Ready, steady, study
This semester LMU welcomes more than 12,000 undergraduates – 7,600 of them first-year students. This year LMU President Bernd Huber will greet new freshmen in Adalbert Hall, as the traditional venue, the Atrium in the Main Building, is undergoing renovation until April 2013. As usual at the beginning of every semester, every fresher receives the LMU Rucksack packed with useful information and giveaways. And that’s not all. Performance Poet Bumillo and a surprise musical guest will be on hand to make sure that things are not too formal.
First-years – Younger than ever before
The latest intake of freshmen can already claim one distinction: They are younger than the generations of beginners who preceded them. Thanks to the introduction of the G8 Abitur and the abolition of military service, more than 1,800 of those arriving at university are under 19. There are now 120 students at LMU who are still legally minors, although most of them will come of age in the early months of this semester.

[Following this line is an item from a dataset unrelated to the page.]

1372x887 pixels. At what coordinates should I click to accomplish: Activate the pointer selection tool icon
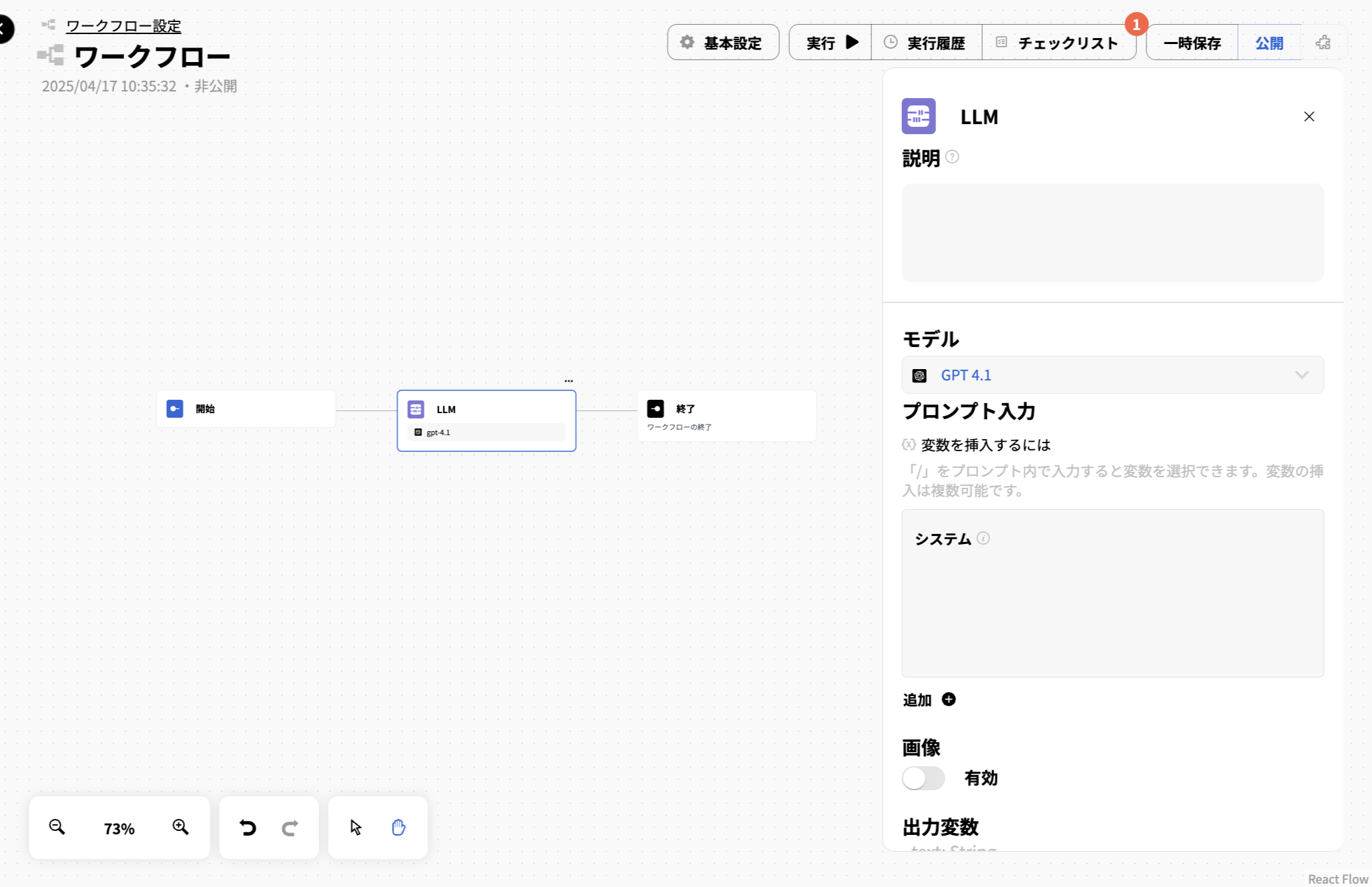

Some people would argue that students of this age are too young to attend university. Fritz Seebauer (18) certainly wouldn’t agree. He feels good and ready, and is looking forward to his courses in Informatics and Philosophy at LMU. “The choice was to some extent determined by familial factors. My brother is also at LMU and is writing his master’s thesis at the moment. And I knew what I wanted to do early on – I was putting websites together by the time I was 15.” Seebauer has no misgivings regarding the challenges he will face, and is sure that his former classmates will also cope with the strains of adapting to university. “Of course, going to university involves taking more responsibility for oneself than being at school. But even with one year less experience owing to the G8 Abitur, that’s not a big problem – whether it’s a matter of applying for a library card or taking more difficult hurdles.” He and his former classmates have given much thought to the question of whether and what to study. Indeed, Christiane Mateus of the Central Student Advisory Office agrees that freshers are well prepared. “Most students today are very goal-directed and begin their studies with a very definite idea of what they want from them,” she says.
For those who have no close relations at LMU, assistance is available in the shape of the new P2P Mentoring Program. In this program, “old hands” – or, to be more specific, students who have at least three semesters behind them – are teamed up with pairs of freshmen, to help them find their bearings and get their student careers off to a good start. The TutoRIA program provides special services to new students from abroad, helping them to get acquainted with LMU and adjust to life in Munich.
New master’s courses, more choice
No less than 50 new master’s programs get underway at the beginning of this semester – most of them in the Humanities and Social Sciences. “With the inauguration of these programs, LMU has successfully completed the final phase of the transition to the new course structure,” says LMU Vice-President Martin Wirsing. “The design of the new joint curriculum in Humanities and Social Sciences is particularly noteworthy. The basic idea is to enable students to develop an individual profile by allowing them to select, from a wide variety of interdisciplinary possibilities, the subject combinations most suited to their interests and aptitudes. Such a broad array of choices is currently unique in Germany.”
The joint curriculum in Humanities and Social Sciences constitutes a pool to which individual disciplines contribute course modules and teaching units. Depending on their particular degree course, students may select modules from specific areas other than their major subject. For instance, someone who is doing a master’s degree in History can choose to take courses in other fields, such as Philosophy or Art History.